The deteriorations mean the 15-nation euro area will mark a decade of the single currency on Jan. 1 facing a deepening recession. That leaves investors betting the ECB will reduce interest rates as early as next month even as its officials signal a reluctance to do so after cutting their benchmark by 175 basis points to 2.5 percent since early October.
“The ECB will have to go further,” said Gilles Moec, an economist at Bank of America Corp. in London and a former Bank of France official. The euro region faces “a severe and protracted recession.”
The measure of retail sales in the euro area rose to 41.4 in December from 40.6 in November, remaining below the 50 limit that indicates shrinkage. The Bloomberg index, based on a poll of around 1,000 executives by Markit Economics, also showed that retailers sliced jobs for a ninth month and by the most in four years. Profit margins fell at a record pace.
Gauging Inflation
“Consumer spending going forward will remain as weak as it has been in the last few months,” said Nick Kounis, chief European economist at Fortis in Amsterdam.

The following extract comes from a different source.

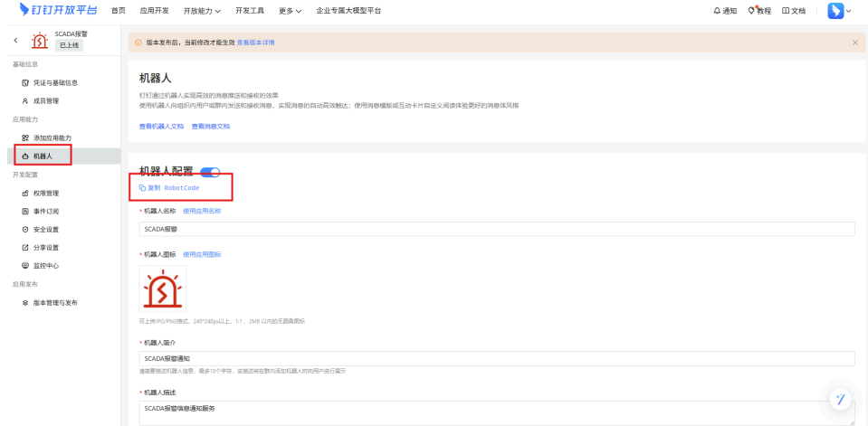Open 文档 docs icon in header

pos(786,11)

M3 money supply, which the ECB uses as a gauge of future inflation, slowed to 7.8 percent from a year earlier as demand for the most liquid assets retreated. Economists had expected the rate to decelerate to 8.5 percent from 8.7 percent in October, according to the median of 28 forecasts in a Bloomberg survey.
“The recent steady downward trend suggests that tighter credit conditions are impacting more,” said Howard Archer, chief European economist at Global Insight Inc. in London.

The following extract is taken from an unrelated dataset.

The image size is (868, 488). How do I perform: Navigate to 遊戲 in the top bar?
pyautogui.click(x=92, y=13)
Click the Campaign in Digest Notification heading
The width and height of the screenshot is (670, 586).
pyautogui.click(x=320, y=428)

Today’s reports were the latest to suggest the euro-area’s recession deepened this quarter. Consumer confidence fell to a 15-year low in November, while manufacturing and services industries contracted in December at the fastest pace in at least a decade.
Oil Prices
Inflation is also fading throughout the region. The rate of annual consumer price growth slowed in five German states this month. The price of crude oil has dropped more than 70 percent from a July peak of $147 a barrel, alleviating price pressures.

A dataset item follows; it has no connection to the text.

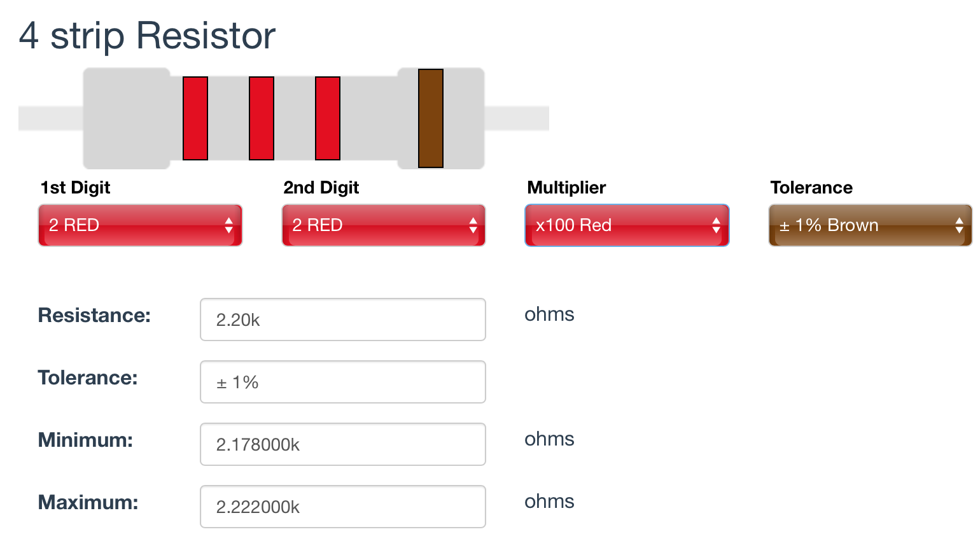This screenshot has height=555, width=980.
Task: Expand the Multiplier x100 Red dropdown
Action: 627,225
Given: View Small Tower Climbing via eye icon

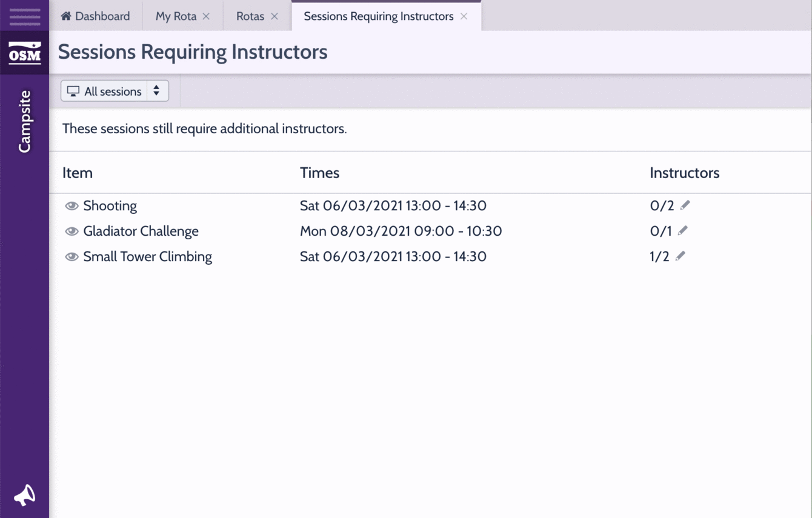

Investors are predicting slumping growth and fading inflation will force the ECB to lower rates by 50 basis points when its governing council convenes Jan. 15, Eonia forward contracts show. BlackRock Inc., Schroder Investment Management and Standard Life Investments Ltd., which together oversee $1.6 trillion, are buying German debt securities in a sign they expect deeper cuts from the ECB next year.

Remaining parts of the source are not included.